Commonly, BoNTA injections are first performed and then followed by the fat grafting approximately 1 week later. But in some cases, the fat grafting and BoNTA injections are concomitantly performed. Within 2–7 days after BoNTA injections, the muscle paralysis is promptly induced. Accordingly, the clinical outcomes do not differ significantly between the concomitant use of these two treatment regimens and the single use of each one. The concomitant use of two treatment regimens is therefore universal for the convenience of patients.

In the face, small muscle tissues are densely arranged adjacent to the skin. In addition to conventional BoNTA injections, the use of dermal or intradermal injections of various BoNTA doses might effectively increase the skin tone and meticulously improve facial wrinkles [13]. This treatment regimen further powerfully induces paralysis in the muscle attachment on the superficial layer, with actions of diffusion to adjacent regions, leaving mobility to the deep-layer muscles. Thus, the mobility of facial expression muscles is preserved. This contributes to more natural facial appearances.

In this study, the concomitant use of BoNTA with the fat grafting reduced the functions of back muscles via the diffusion effects. Within the first 4 days, during which the fat graft underwent revascularization, it produced an effective immobilization, eventually leading to a stable contact. The graft was therefore offered a more stable environment by a decrease in neighboring muscle contractions and a higher residual graft volume via accelerating angiogenesis.

The review of the literature related to BoNTA identified some articles that introduced the lipolytic effect of BoNTA [16, 17]. But they are another story because they dealt with the anatomically organized subcutaneous fatty layer. The grafted fat was of heterotrophic origin from other anatomic areas. Angiogenesis is the most well-grounded concept in the surviving graft before everything else.

Other recent studies on BoNTA show that in addition to its effects on the neuromuscular junction, BoNTA also reduces the secretion of norepinephrine and thereby improves vasoconstriction. However, due to a lack of effects on the secretion of nitric oxide involved in vasodilation, BoNTA is effective in promoting vasodilation. Furthermore, experimental studies also have shown that a local use of BoNTA for the elevated flap raised the survival of a flap through the peripheral vasodilation based on the inhibition of the autonomic nervous system [1820].

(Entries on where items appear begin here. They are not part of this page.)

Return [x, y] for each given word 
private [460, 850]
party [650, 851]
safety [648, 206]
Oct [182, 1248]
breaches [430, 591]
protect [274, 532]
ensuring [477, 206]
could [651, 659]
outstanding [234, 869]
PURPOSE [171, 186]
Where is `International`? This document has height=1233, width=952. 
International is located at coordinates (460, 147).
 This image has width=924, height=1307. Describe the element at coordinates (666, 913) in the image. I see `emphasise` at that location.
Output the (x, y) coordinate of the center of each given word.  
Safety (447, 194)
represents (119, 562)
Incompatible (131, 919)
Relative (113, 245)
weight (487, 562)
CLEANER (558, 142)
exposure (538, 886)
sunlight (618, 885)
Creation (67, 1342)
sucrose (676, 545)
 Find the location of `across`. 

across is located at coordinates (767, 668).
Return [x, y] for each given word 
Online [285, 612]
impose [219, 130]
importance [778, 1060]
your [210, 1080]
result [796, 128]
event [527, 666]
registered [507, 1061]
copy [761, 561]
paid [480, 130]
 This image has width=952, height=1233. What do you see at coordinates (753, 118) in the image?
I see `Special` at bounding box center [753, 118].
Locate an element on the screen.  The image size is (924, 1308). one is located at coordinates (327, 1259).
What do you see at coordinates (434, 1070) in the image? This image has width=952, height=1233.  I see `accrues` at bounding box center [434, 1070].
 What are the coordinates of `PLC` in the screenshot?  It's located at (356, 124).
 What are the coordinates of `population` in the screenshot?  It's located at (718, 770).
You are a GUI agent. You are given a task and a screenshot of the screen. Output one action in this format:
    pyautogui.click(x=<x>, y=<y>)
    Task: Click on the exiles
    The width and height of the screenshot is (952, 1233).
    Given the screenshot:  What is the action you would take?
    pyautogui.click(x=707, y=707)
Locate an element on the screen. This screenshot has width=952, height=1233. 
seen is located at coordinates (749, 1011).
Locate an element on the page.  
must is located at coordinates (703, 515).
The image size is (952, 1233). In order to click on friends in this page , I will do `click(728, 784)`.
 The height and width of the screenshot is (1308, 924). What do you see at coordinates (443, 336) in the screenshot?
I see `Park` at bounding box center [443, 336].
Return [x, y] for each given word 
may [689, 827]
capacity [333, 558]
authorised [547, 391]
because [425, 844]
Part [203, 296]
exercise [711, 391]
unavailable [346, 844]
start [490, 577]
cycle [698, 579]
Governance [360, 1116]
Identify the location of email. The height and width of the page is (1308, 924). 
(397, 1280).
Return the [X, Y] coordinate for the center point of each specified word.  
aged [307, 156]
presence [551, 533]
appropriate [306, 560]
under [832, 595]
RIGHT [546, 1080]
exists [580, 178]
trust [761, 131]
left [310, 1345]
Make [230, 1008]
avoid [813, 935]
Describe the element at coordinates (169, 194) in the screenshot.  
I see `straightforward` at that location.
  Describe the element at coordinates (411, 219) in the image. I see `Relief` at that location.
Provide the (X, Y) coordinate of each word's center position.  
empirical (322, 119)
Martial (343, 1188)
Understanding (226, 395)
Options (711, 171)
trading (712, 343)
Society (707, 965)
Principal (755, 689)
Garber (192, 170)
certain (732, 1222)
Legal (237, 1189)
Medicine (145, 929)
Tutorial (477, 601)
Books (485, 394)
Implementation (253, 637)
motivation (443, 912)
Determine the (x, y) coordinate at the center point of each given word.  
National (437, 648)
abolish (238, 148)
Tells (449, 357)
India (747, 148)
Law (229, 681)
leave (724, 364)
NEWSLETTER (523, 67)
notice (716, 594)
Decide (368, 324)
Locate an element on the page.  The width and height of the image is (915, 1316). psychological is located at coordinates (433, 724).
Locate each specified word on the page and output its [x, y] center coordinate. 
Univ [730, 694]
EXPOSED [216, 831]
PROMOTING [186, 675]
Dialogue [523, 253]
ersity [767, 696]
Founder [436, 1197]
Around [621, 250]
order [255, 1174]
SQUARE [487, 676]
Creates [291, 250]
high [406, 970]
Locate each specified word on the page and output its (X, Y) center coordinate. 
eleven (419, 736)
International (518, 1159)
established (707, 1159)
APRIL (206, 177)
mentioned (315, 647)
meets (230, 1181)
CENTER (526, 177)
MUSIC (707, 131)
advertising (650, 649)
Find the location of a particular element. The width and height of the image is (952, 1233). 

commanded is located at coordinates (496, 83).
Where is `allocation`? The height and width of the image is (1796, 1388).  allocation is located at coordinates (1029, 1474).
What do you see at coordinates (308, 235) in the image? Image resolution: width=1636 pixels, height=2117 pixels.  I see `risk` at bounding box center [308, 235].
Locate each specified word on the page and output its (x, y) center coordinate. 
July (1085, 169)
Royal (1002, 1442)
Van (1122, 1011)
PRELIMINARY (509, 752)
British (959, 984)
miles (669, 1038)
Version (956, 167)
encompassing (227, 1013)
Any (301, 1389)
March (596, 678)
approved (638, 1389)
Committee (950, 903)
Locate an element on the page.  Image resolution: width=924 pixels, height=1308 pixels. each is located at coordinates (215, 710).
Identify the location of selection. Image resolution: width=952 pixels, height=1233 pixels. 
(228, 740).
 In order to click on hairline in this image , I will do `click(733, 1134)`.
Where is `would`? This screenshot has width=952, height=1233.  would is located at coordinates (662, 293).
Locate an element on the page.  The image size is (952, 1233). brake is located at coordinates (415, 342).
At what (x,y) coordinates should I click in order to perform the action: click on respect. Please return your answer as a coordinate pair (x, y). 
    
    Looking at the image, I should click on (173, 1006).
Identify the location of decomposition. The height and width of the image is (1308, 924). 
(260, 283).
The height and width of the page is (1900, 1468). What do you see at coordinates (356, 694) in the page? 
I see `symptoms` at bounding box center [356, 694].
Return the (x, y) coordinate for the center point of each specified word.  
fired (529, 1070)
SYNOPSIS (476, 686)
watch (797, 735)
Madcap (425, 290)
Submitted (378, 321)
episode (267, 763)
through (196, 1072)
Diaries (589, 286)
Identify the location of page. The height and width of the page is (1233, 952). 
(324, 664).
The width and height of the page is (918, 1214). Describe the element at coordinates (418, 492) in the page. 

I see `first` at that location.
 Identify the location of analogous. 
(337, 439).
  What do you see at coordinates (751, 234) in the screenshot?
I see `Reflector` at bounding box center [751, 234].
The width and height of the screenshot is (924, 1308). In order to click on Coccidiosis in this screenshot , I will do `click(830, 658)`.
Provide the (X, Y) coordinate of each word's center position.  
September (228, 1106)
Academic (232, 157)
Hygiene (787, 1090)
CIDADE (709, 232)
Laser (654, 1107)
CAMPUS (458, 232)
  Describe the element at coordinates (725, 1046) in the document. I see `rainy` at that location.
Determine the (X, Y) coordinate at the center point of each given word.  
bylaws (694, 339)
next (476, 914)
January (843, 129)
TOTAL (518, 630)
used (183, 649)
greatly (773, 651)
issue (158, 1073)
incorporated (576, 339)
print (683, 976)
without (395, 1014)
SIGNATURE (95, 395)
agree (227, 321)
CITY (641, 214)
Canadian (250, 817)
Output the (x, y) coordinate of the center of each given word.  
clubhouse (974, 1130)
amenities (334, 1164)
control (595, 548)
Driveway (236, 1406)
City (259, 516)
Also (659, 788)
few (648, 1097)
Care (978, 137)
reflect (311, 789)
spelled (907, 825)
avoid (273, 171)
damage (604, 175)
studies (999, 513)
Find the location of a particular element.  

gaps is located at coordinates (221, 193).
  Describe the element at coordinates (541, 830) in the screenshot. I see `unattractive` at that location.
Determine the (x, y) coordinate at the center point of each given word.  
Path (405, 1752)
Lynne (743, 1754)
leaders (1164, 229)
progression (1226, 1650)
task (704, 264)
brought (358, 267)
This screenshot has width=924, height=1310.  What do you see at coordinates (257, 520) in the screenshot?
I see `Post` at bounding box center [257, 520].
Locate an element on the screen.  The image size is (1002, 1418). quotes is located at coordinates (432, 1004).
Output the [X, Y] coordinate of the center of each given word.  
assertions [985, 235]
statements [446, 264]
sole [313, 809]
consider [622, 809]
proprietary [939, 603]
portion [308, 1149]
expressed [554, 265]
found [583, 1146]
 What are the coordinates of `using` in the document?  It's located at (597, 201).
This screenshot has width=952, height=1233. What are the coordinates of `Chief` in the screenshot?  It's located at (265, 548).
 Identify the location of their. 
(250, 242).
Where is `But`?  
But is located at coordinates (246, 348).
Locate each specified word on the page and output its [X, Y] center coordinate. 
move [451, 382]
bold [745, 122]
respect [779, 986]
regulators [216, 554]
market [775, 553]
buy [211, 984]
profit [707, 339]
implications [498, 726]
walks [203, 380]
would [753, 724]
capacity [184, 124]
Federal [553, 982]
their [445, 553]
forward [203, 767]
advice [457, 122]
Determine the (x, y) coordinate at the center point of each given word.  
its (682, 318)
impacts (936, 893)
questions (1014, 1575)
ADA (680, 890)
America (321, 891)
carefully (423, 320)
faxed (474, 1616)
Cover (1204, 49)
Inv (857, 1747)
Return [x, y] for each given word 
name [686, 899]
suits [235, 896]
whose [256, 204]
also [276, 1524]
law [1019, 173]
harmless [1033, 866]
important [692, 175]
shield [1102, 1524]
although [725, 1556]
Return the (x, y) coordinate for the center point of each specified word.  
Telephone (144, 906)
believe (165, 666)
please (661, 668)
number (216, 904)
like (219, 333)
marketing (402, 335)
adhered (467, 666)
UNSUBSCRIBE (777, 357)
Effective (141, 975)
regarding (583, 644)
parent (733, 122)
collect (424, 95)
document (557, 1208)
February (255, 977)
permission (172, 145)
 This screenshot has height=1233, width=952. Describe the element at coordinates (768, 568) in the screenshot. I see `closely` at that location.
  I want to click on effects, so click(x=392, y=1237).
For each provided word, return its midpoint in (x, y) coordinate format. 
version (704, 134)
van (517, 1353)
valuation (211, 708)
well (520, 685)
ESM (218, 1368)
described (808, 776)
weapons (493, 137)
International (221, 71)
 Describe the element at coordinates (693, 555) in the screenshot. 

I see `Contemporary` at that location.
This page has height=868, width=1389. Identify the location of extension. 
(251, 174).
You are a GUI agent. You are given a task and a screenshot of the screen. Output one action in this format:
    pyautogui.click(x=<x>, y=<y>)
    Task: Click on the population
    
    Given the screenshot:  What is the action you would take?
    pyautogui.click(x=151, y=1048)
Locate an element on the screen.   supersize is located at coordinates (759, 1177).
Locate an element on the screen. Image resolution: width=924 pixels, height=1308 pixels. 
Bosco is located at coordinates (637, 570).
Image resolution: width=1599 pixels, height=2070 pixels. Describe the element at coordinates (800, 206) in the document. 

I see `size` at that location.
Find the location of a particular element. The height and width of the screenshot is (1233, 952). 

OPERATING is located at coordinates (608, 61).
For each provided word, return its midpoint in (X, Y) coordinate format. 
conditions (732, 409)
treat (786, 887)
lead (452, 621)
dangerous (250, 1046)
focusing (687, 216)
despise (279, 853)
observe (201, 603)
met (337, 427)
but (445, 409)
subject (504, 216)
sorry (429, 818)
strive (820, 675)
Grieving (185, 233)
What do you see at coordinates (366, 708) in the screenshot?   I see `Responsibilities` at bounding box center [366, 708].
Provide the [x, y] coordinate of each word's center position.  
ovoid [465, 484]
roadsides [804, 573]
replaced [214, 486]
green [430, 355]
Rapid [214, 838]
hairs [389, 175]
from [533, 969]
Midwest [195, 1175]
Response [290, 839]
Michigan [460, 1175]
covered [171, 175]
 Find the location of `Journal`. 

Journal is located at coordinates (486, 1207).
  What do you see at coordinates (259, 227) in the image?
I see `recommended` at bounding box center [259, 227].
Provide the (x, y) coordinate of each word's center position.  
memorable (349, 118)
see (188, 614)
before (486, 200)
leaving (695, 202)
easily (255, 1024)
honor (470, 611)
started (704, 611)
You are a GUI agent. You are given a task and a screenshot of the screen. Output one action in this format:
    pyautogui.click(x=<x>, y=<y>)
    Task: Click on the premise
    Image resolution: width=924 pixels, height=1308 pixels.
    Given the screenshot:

Kim et al. [21] found an abundance of markers associated with vasodilation and proliferation of vascular endothelial cells in a qualitative analysis using the polymerase chain reaction (PCR) in the flaps treated with BoNTA. They observed improvement in the hemodynamic status through the angiogenesis as well as the induction of vasodilation. These authors also speculated that the effects of BoNTA in improving the hemodynamic status might also contribute to the revascularization of fat grafts. However, no accurate mechanisms can be further discussed in the current status for two reasons. First, further studies are needed to examine the process of fat graft survival on a cellular level. Second, our results were obtained from the skin of mice whose structure is quite different from that of human skin. A simple comparison cannot explain all the findings. Further double-blind clinical studies are needed for the accurate assessment.

Summary

In an attempt to assess the effects of BoNTA injection used concomitantly with fat grafting via a fat injection, the current study compared the survival of fat grafts between a group for which a fat injection alone was performed and a group for which the fat injection was performed concomitantly with BoNTA injections. After a concomitant use of fat grafting with BoNTA injections, the gross weight and volume of the fat grafts and the histologic degree of cellular integrity were significantly higher than those of control subjects (P < 0.05). This provides the experimental basis for concluding that a concomitant use of fat grafting with BoNTA injections produces more effective treatment outcomes for the correction of facial deformities.